Moreover, Belk’s decision to withhold the publicly required disclosure of her annual salary isn’t a limitation in transparency. Transparency, as when Belk discussed her desire to reveal what happens in the inner workings of the foundation when nonprofits submit their applications into the foundation’s decision-making black box, means going beyond what is required by law. To reveal what the law requires is simply the law. To tell readers and constituents that they’ll get the information when the legal document—the foundation’s tax filing—is made available is a bit of a slap in the face and not in the spirit of transparency.
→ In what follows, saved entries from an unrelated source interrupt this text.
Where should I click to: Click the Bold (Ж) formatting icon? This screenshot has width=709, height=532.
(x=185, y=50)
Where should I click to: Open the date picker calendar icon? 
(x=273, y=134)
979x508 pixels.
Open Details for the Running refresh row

Belk’s 2012 salary at Rockefeller Philanthropy Advisors was reported in the organization’s 990 as $264,750 plus $46,438 in other compensation from RPA and related organizations for a total of $311,188 for 35 hours of work a week. In the 2012 Form 990PF of the California Wellness Foundation, the president and CEO, Diana M. Bonta, received compensation of $476,923 for 60 hours of work a week plus an additional $32,278 contributed to employee benefit plans. In 2011, Bonta’s predecessor, Gary Yates, received compensation of $638,047 plus $41,178 in contributions to employee benefit plans and $2,827 in expense account and other allowances, though $110,146 of the compensation was for unused personal time to be paid upon Yates’s retirement. By declining to disclose what will eventually be public record, Belk has turned her salary into something that seems secret. It shouldn’t be. Knowing that the information will eventually be in the 990PF, a foundation executive shouldn’t tell the public to wait until they finally get access to the tax return.
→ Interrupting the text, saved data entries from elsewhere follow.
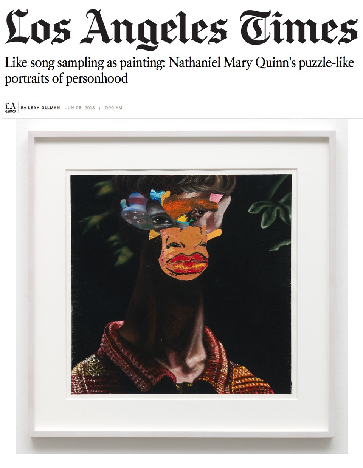The height and width of the screenshot is (468, 363).
Task: Click the 7:00 AM timestamp
Action: point(113,108)
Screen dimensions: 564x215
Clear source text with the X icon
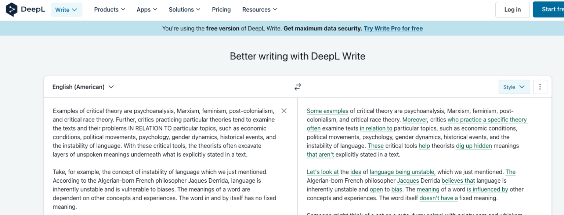tap(284, 111)
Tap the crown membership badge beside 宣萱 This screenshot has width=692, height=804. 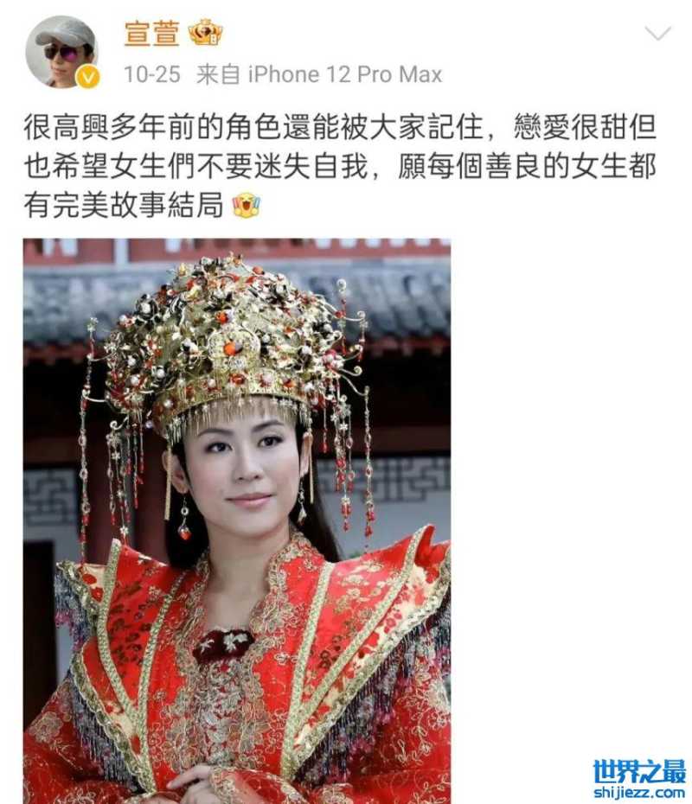click(x=206, y=33)
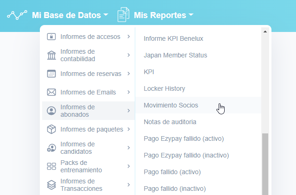The width and height of the screenshot is (296, 195).
Task: Click the bank building icon for contabilidad
Action: [x=51, y=55]
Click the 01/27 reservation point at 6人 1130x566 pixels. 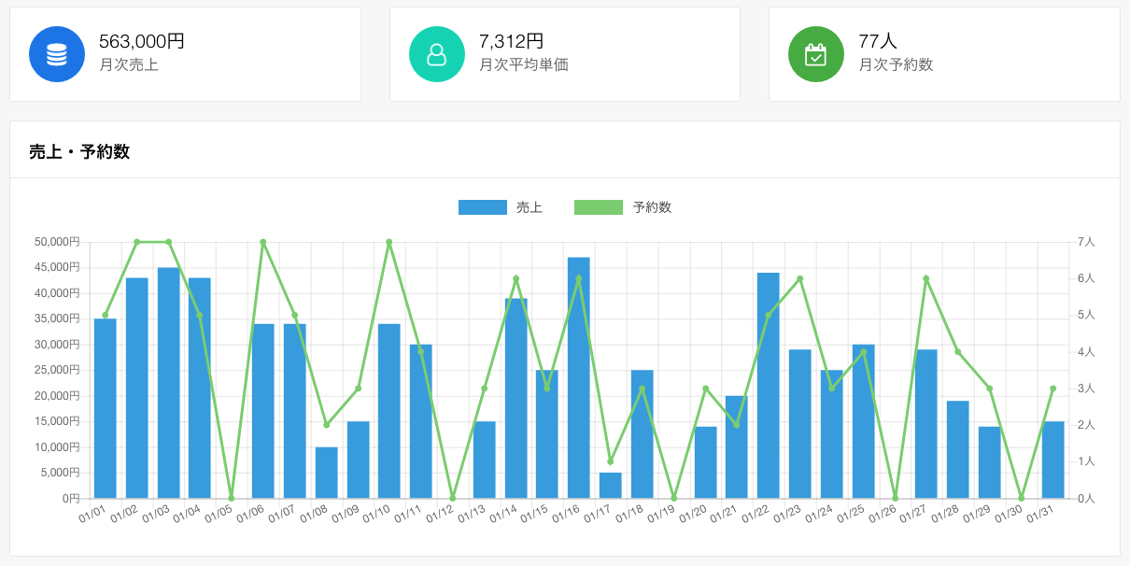[926, 278]
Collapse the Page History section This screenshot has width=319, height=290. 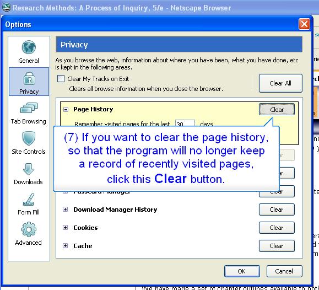[66, 110]
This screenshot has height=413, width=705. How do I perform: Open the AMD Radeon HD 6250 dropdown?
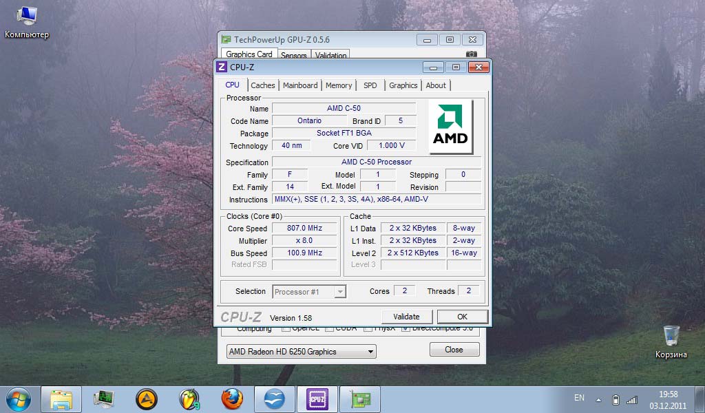pyautogui.click(x=302, y=351)
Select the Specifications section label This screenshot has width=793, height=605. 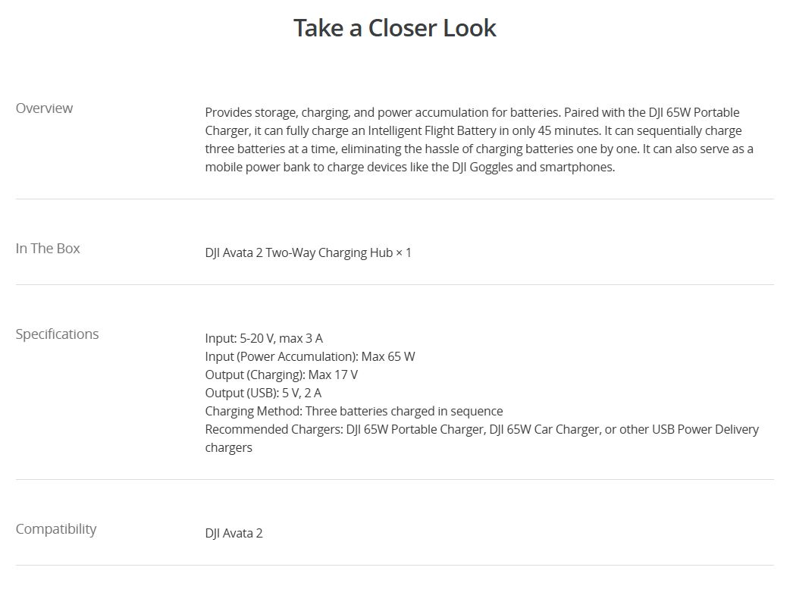pyautogui.click(x=57, y=334)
To be fair, Belk is hardly the only high-level executive profiled in the Chronicle in recent years who declined to disclose the salary of his or her new job. A quick search revealed “declined to disclose it” statements attached to interviews and profiles of Domingo Barrios, the top fundraiser for the Heifer Foundation, Scott Steen of American Forests, David Yarnold at the National Audubon Society, fundraiser Lisa Mantone at WNET, Cecilia Conrad in charge of the “genius” grants at the MacArthur Foundation, Barbara DeBuono at Orbis International, Steven Derks at the Muscular Dystrophy Association, Jim DeMint at the Heritage Foundation, Margaret Spellings running the George W. Bush Foundation, and LaJune Montgomery Tabron, the new CEO of the Kellogg Foundation, just to name but a few.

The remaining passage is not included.